**Set problem**. Reproduce everything in the records from the line containing "You are a computer-use" down to the line containing "Action: pyautogui.click(x=36, y=324)", both included, without the pictures.

**Dataset records**.
******
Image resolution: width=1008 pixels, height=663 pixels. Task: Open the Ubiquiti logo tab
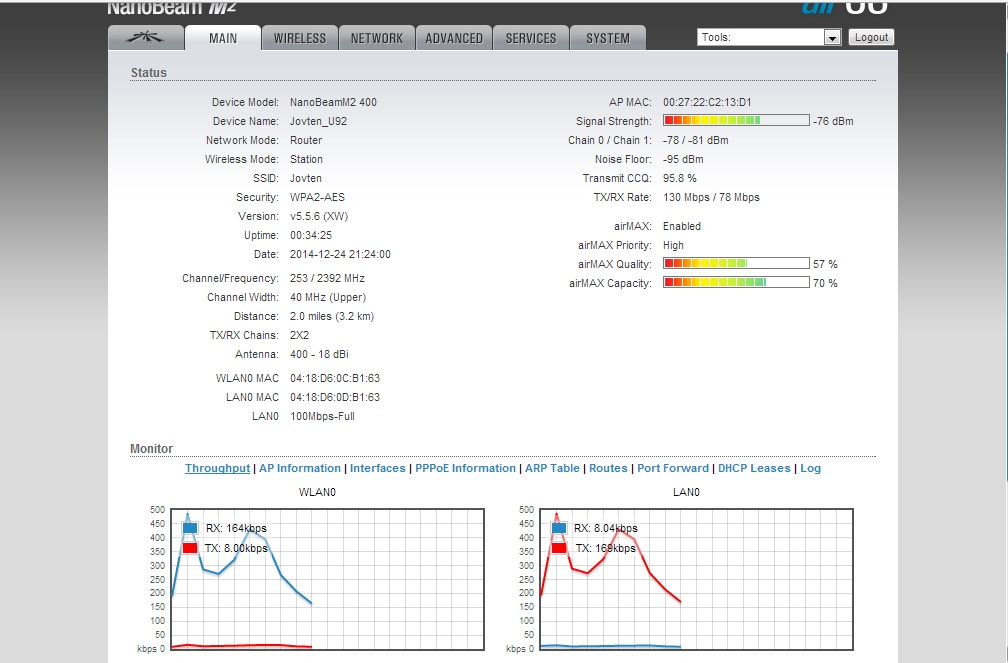tap(146, 38)
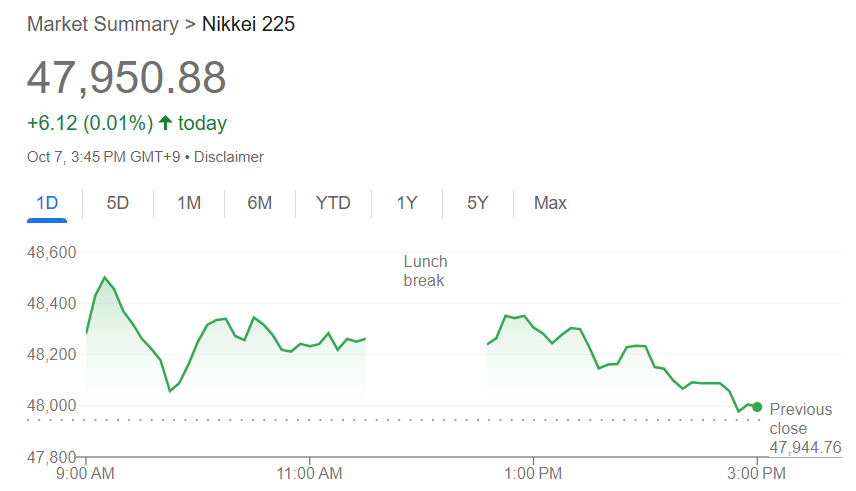Image resolution: width=856 pixels, height=491 pixels.
Task: Switch to the 5D chart tab
Action: tap(118, 203)
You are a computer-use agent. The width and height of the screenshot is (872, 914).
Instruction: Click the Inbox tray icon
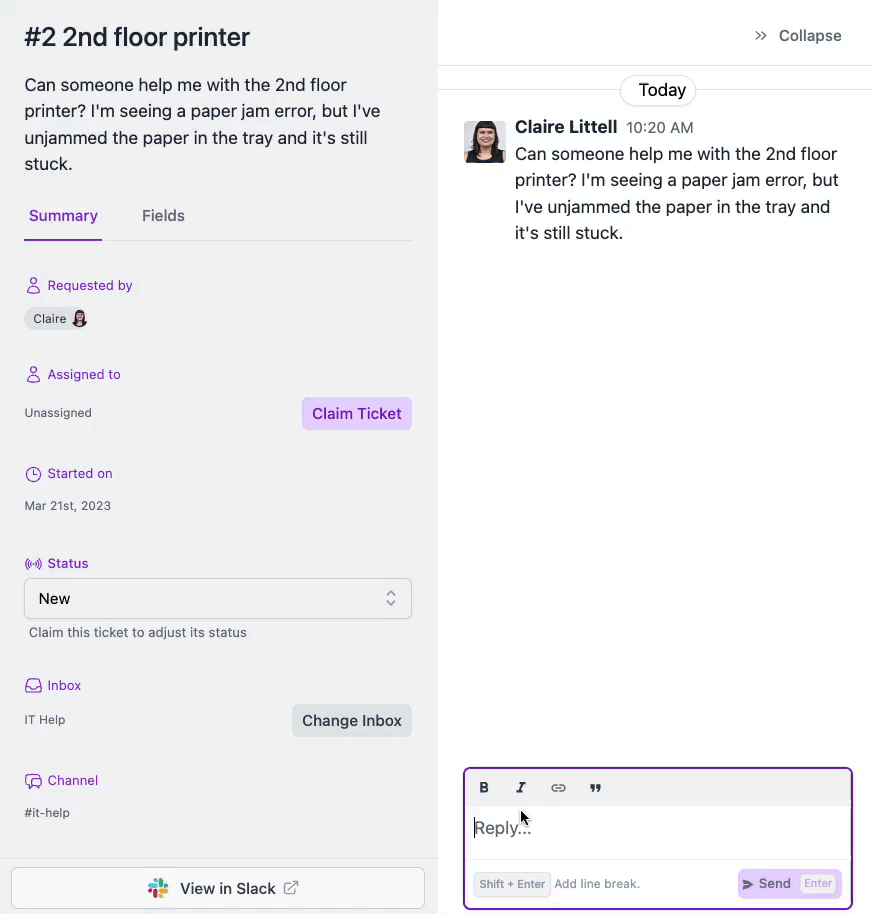click(x=33, y=686)
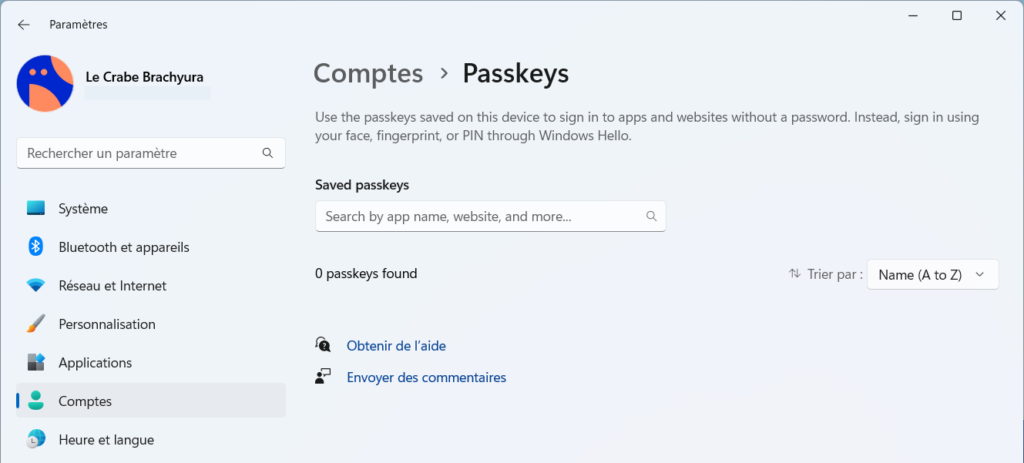This screenshot has height=463, width=1024.
Task: Click the Personnalisation paintbrush icon
Action: pyautogui.click(x=36, y=324)
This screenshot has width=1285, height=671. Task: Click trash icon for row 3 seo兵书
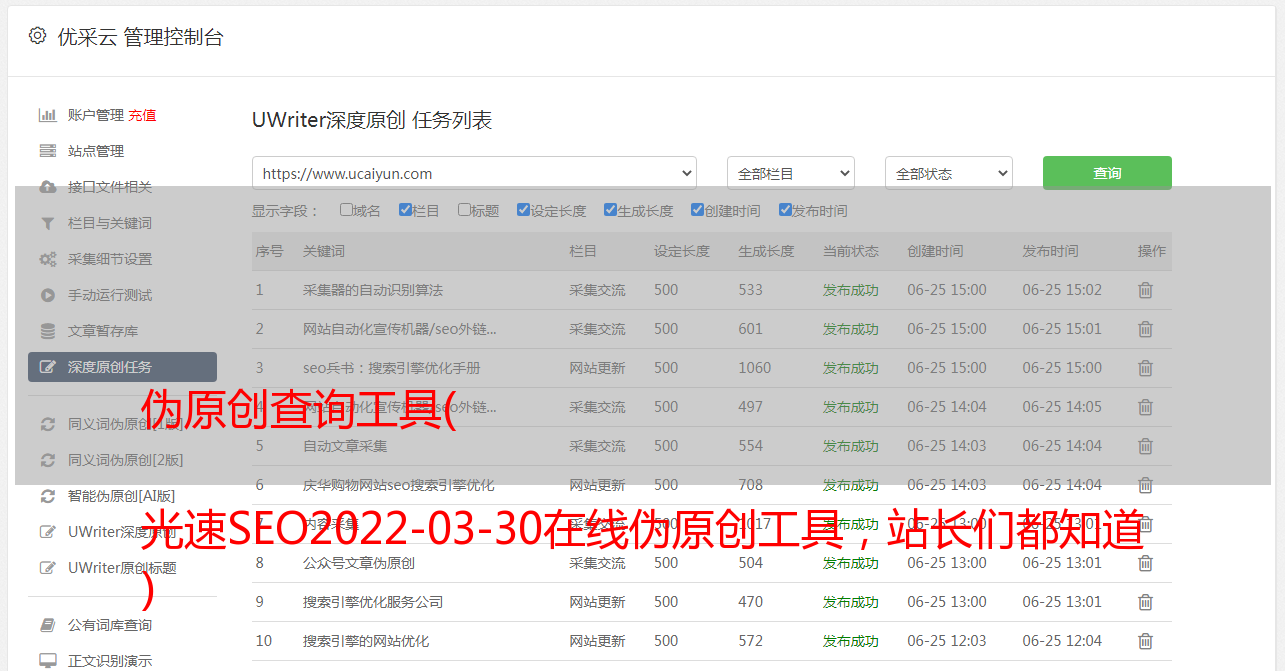point(1145,368)
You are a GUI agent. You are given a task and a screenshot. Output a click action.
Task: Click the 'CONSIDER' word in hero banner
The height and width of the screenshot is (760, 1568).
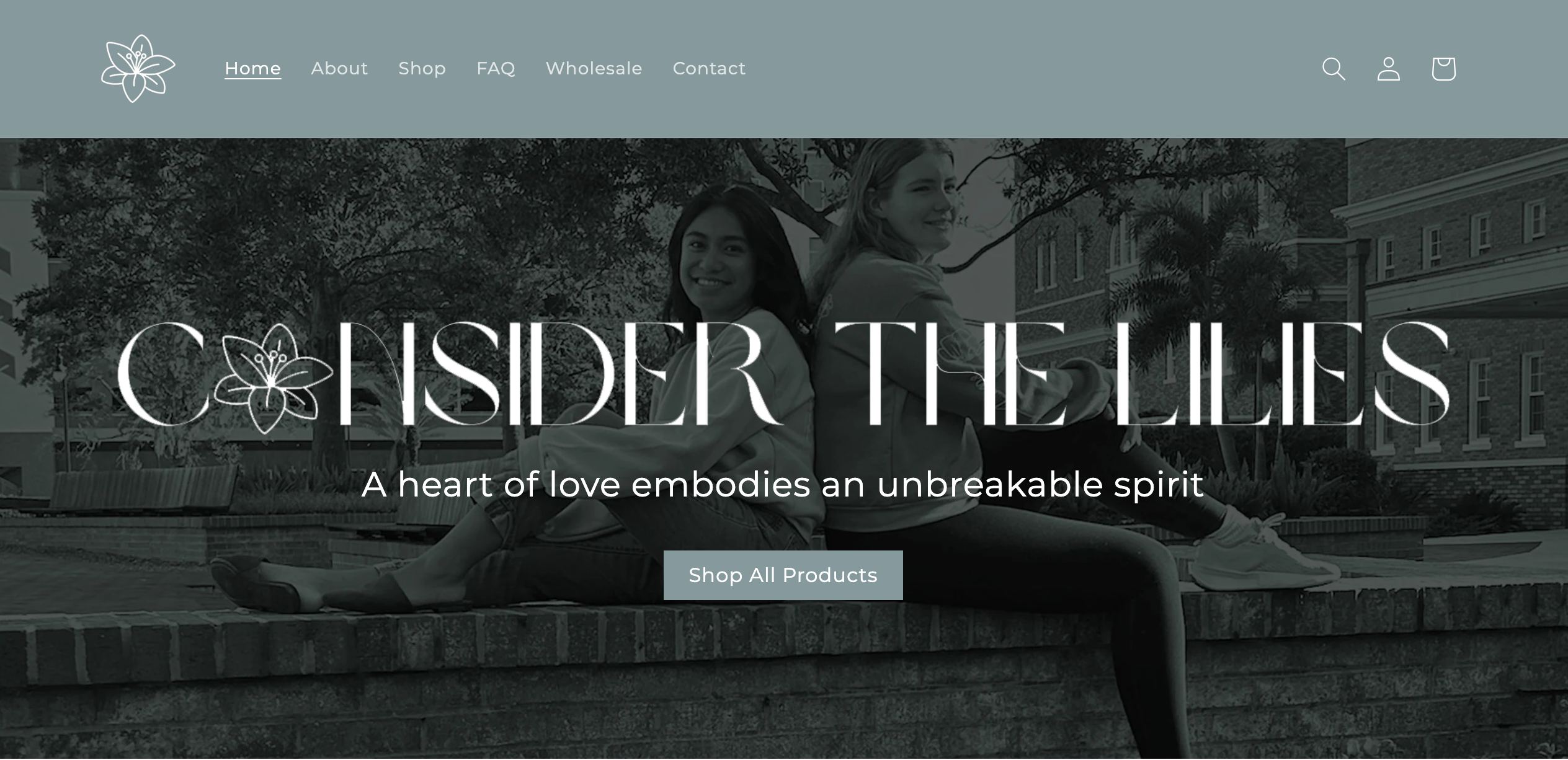click(x=450, y=375)

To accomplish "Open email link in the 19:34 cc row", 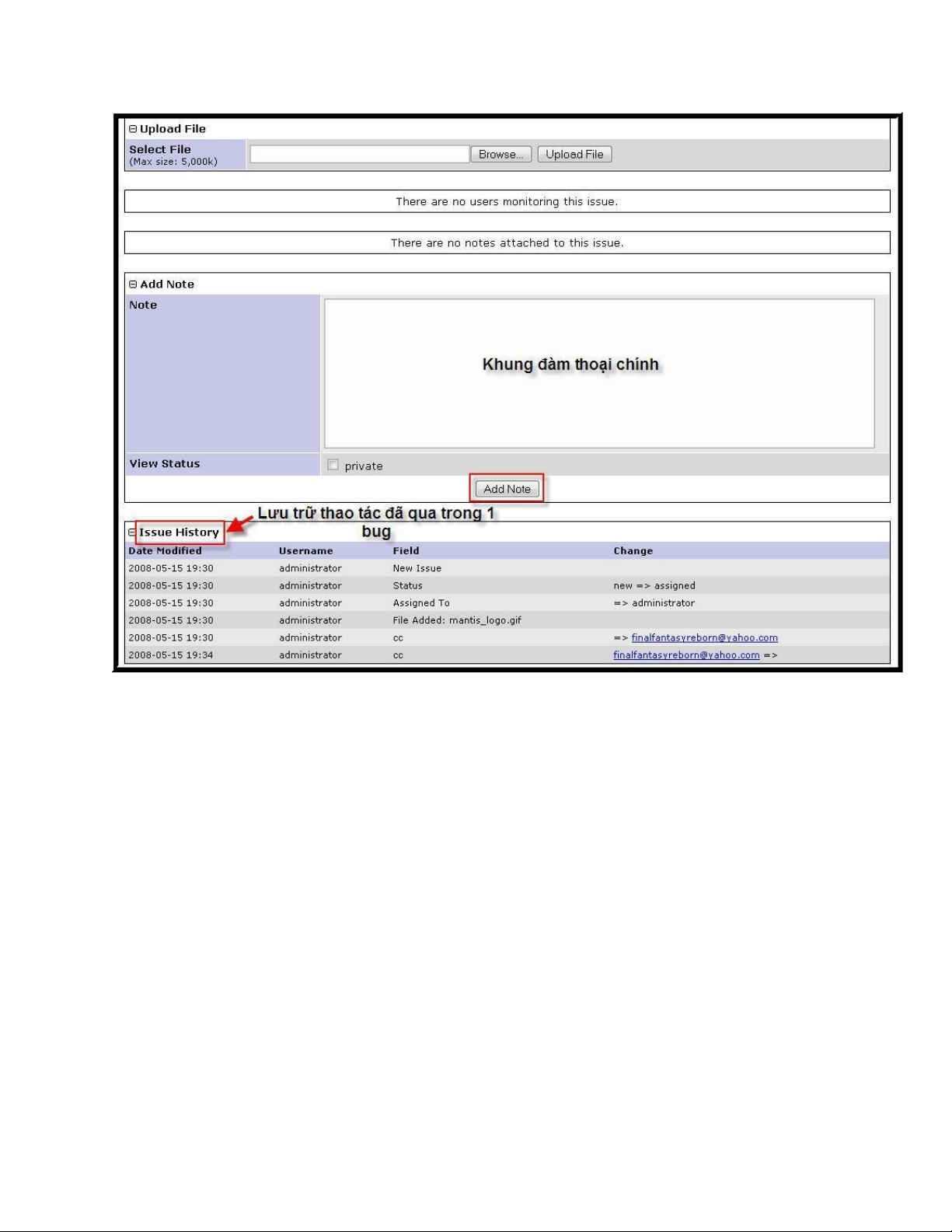I will tap(686, 655).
******
**Worked solution**.
You are a computer-use agent. The width and height of the screenshot is (872, 914).
Instruction: Click the Inbox tray icon
click(x=33, y=686)
This screenshot has height=463, width=1024.
Task: Click the Personnalisation paintbrush icon
Action: pyautogui.click(x=36, y=324)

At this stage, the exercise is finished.